礼任谦手抚摸着他脸颊,眉头皱了皱,“没事,男人肾好比较重要。”
“可是心脏不好会死人的。”
“肾不好对于男人很痛苦。”
顾君溪头一撇,偌大的落地窗,阳光穿透玻璃折射到墙角上,他定定地观望了好一会儿,直到礼任谦出去了,他才回头揉揉脖颈,端起桌上的粥,吃完后,摸摸肚皮,拉好被子继续睡。
第15章 。
陆洺这会正在吧台前跟服务员阿殷讨论他喜欢男人的事儿,其实这样挺不厚道,人家失恋,暗恋了好一段时间的人,就给别人kāi_bāo了,就是跟你结婚的女人不是chù_nǚ一样的道理他也还是愿意好好爱他,没想到暗恋的人是个爱慕钱权的人,直接拒绝了他,已经足够觉得悲伤了,陆洺还一个劲刨根问底,这明摆着在人家伤口上狠狠补一刀么?
陈都虽然白天不营业,但是依旧有一些客人会来,洽谈合约的公司老总或者一些纯粹找乐子的人,楼上住宿的客人,一些钻石会员等等往来,所以,到底还是分夜场和日场。

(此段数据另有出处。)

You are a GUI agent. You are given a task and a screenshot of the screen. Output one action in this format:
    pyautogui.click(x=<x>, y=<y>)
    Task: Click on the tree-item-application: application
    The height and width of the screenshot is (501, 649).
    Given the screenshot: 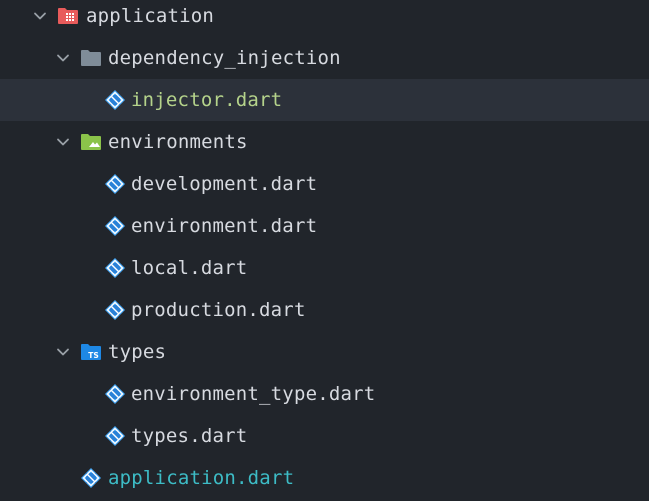 What is the action you would take?
    pyautogui.click(x=324, y=18)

“陆哥,我现在已经跟他没联系了。”阿殷无奈扯扯嘴角。
“说句你不待见的,我是说喜欢男人多没劲,跟女人比较实在。”陆洺拍拍他肩膀,以示安慰,既而又问了个堪称纯洁的问题,“你是怎么知道自己喜欢他的?”
阿殷瞄了眼不远处走来的男人,低头小声说:“礼少来了。”
他回头看了眼,“你喜欢礼少么?优质男,多金好看,打着灯笼都找不到的好男人,你怎么就不喜欢?”
阿殷一愣,笑道:“别拿我开玩笑了成吧,陆哥。”
他啧了声,三步并两步走到礼任谦身前,摸着下巴,“我越来越不懂你了。”
“你什么时候懂过除你之外的人?”礼任谦反问。
确实,有时候你连你自己都不懂,凭什么揣摩别人的心思。“合着我在你心里就这么没用?”

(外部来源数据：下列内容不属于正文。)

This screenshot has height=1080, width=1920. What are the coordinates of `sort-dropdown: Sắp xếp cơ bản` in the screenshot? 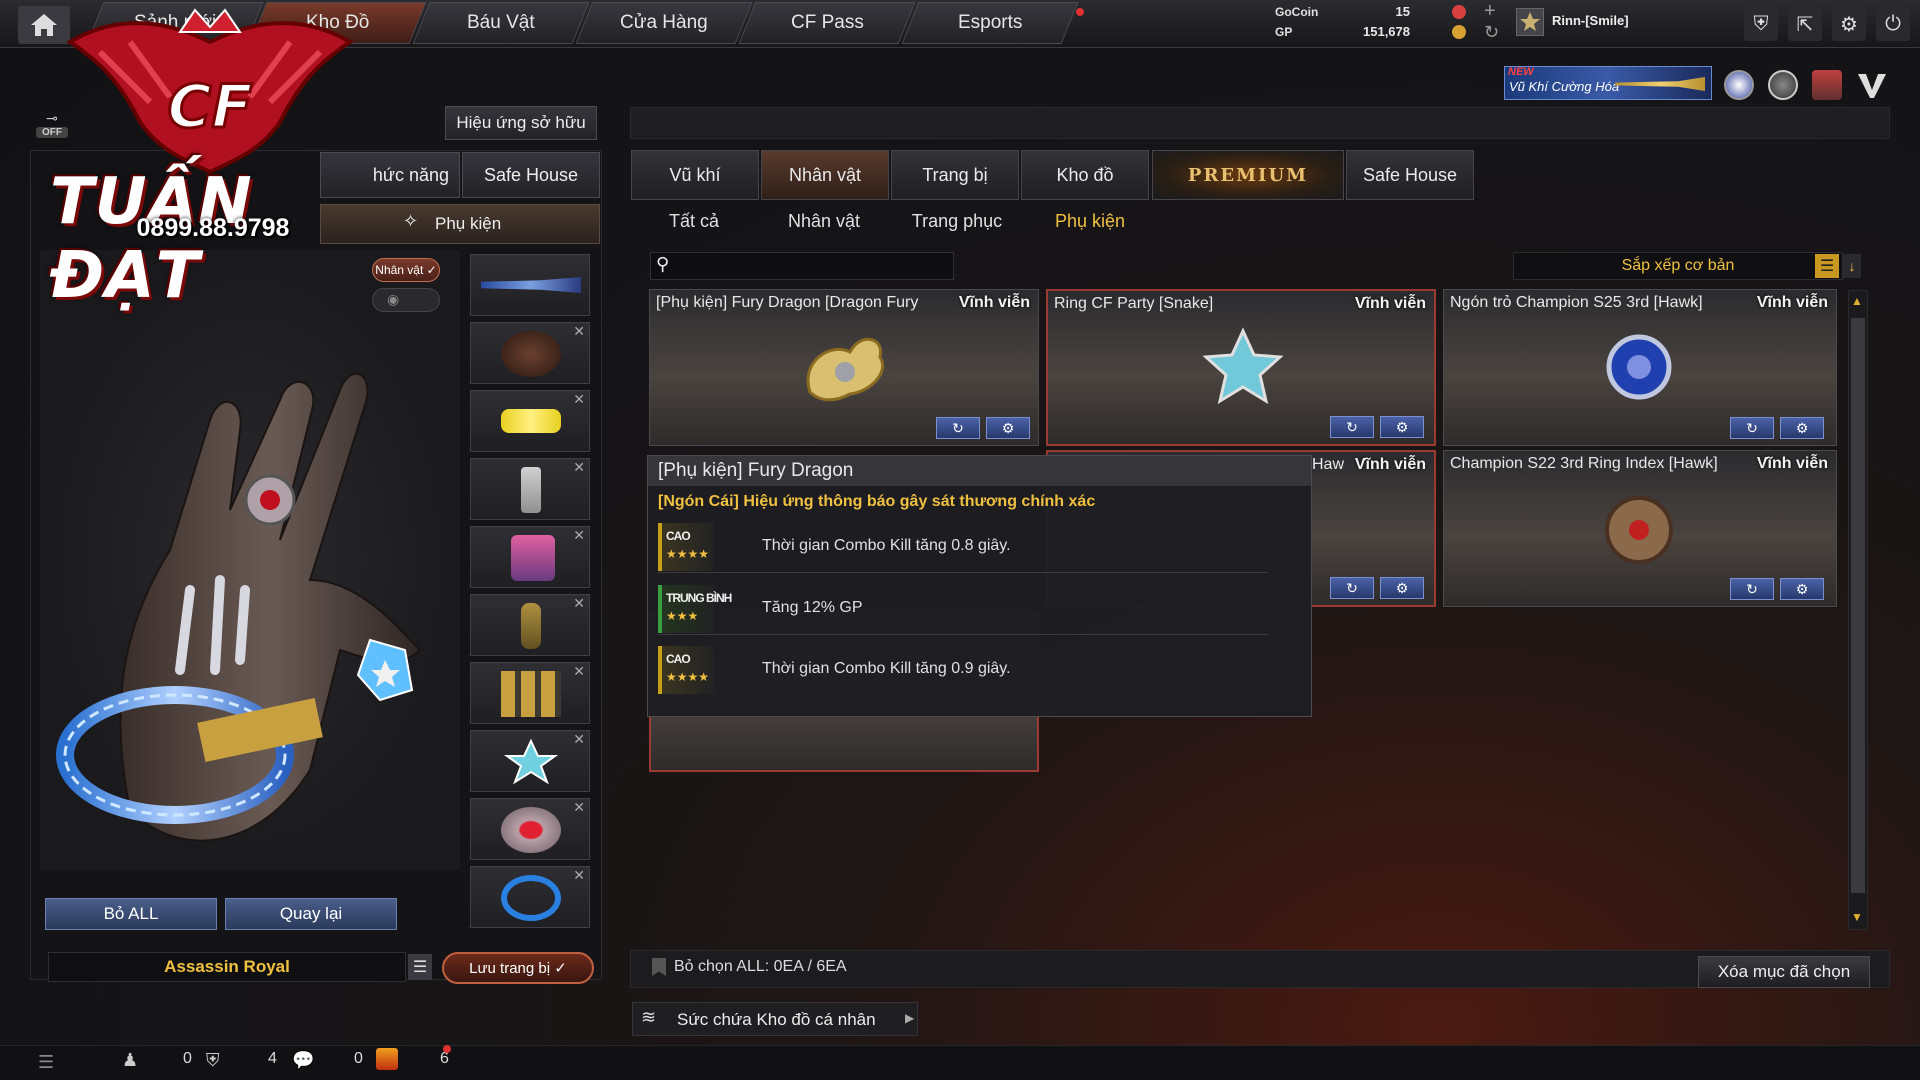 It's located at (1678, 266).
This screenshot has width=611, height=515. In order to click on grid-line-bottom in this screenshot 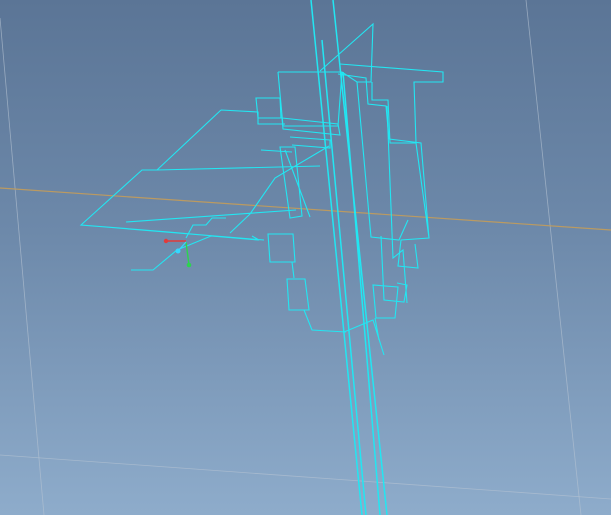, I will do `click(306, 477)`.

礼任谦一条腿架在另一条腿上,勾起嘴角,“不是在我心里,你在别人心里也差不多。”
“靠,能不能说点我乐意听的。”两句三句都戳他心窝,抗压能力不强好不好。说点乐意听的估摸着那就只能是他老师了,陆洺赶忙着阻止,“你丫的别给我提他,那老男人,老子毕业了非得整他一回,昨晚威胁我,不去上课,他的那科甭想过了,早上在停车场给他撞见,又丫的让我去他办公室,真当我稀罕一样,放屁,赶明儿我找张博士去,到时候考研我做他学生,张教授不是他恩师么,以后做了张教授学生,咱跟他平起平坐,晾他也不敢拿我怎样!”
张教授从来不缺学生,从他手里毕业的学生混得比较不好的都混上博物馆馆长地位了,如今有两个已经是历史专家了,所以这人十有八九在口出狂言。
“我说,”陆洺笑说,“他们一个个都在传顾君溪跟张博士的关系,是不是真的?”
“顾君溪是旅游管理专业,张教授是历史专业的,你觉得可能?”
“他跟王嘉英关系好,谁不知道王嘉英是张教授这几年来唯一的关门弟子了,平时让他多在博士面前夸夸我,指不准……”
礼任谦从鼻尖发出一个单音,起身,问了一个意味深长的问题,“你确定你讨厌他?”
怎么不确定,以他人格担保毕业后整那个老男人一回往死里整达到报复的快感然后老死不相往来!所谓君子风度,不过如此!“什么意思?”
“人家博生生导师,凭你的资质让张教授当你导师也不是天方夜谭,在此之前,还是先跟你教授谈一谈吧。”没把话说绝,留有一大片的余地给人遐想。“我还有事,要是今晚没回来,他要去哪你跟他一起。”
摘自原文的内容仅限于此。